Other research has come to similar conclusions. A 2016 paper from the University of Sydney and Macquarie University suggests that Australian gun policies correlated strongly with declines in firearm homicides. They acknowledge that there are other factors at play (including improvements in medical technology and an overall improvement in crime), but also say the NFA was at least partly responsible for the national reduction in firearm deaths.

What the US can learn from Australian gun control

Andreyeva and Ukert add that, based on their research, the US can learn a few things from Australian gun regulation.

For example, the NFA mandates that Australians must wait 28 days before they can buy a gun, due to rigorous background checks.

"If it's hard to buy guns legally, in crimes driven by passion as opposed to preplanned acts, [the regulation] would have a larger effect," Andreyeva said. "If I want to commit a mass shooting and I come to the store to buy a gun, but I'm told I have to wait 28 days, I might change my mind completely."

Unlike American gun regulations, the NFA also applies to every Australian state. Prospective gun owners must obtain a permit and licence, be at least 18, undergo a firearms safety training, provide a "genuine reason" for buying a gun other than personal protection, and provide documentation about storage arrangements for their weapon.

American gun culture differs from Australian gun culture

That said, there are differences between gun culture in Australia and America, which could make something like the NFA less effective in the US.

Gun control is politically polarising in the US, and firearms are very accessible. (Currently, the number of registered gun stores outnumber Starbucks and McDonald's locations in many US cities, making firearms a deep-rooted part of American life.)

Gun control is a debate in Australia, but not nearly to the same degree. Since the NFA was passed, both of the country's two major political parties (the Labour Party and the National Coalition) have expressed support for it, and any changes to the law require a unanimous vote.

The public also readily gave up a large number of their guns after the 1996 shooting. During the NFA's buyback program in 1997, Australians sold700,000 firearms to the government, reducing the number of civilian guns by approximately 20%. And in September of 2017, the Australian government collected 26,000 more unregistered firearms. Of course, the data does not account for every firearm in the country, like those bought on the black market.

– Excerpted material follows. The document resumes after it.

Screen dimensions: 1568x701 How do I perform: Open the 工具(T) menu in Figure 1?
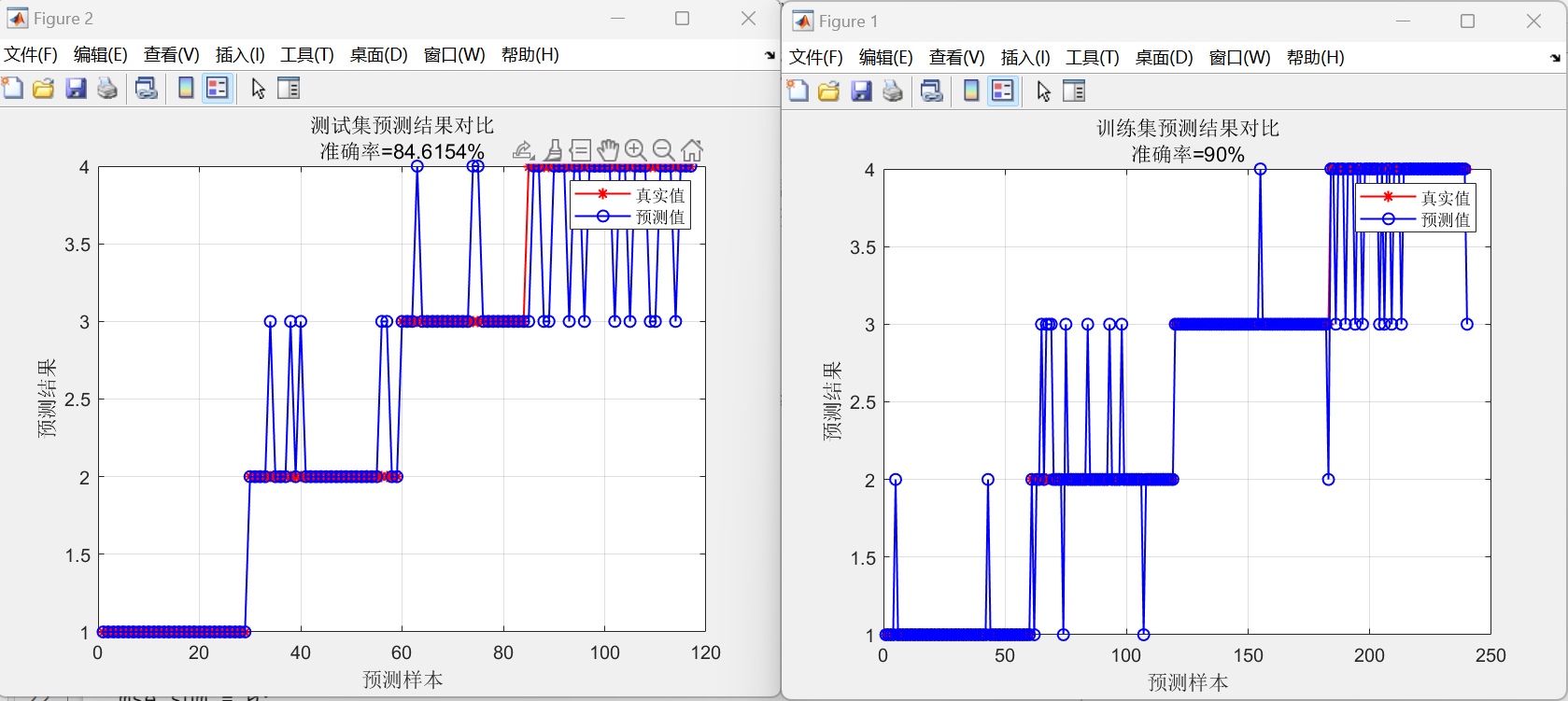(1092, 58)
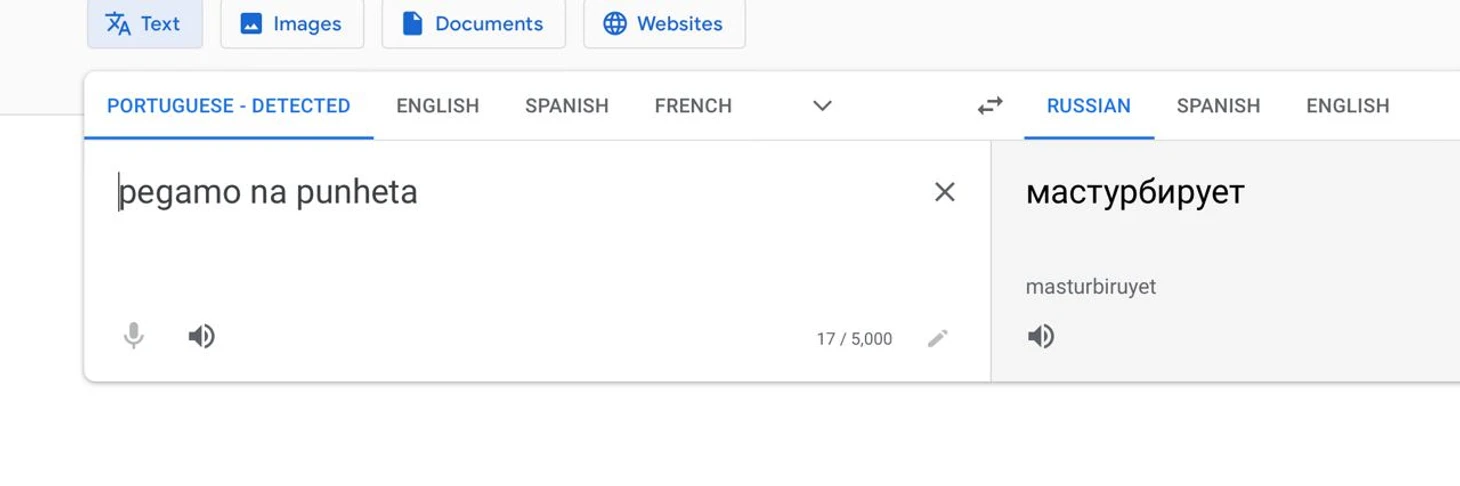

Andreyeva and Ukert believe that the NFA made the black market for guns smaller in Australia, since an ocean surrounds the country and makes it more difficult to import guns illegally. Even if individual US states imposed strict gun control, firearms could still easily flow in from other states or nearby countries.

"The states would probably need to come together, and the regulations would need to be at the federal level," Ukert said.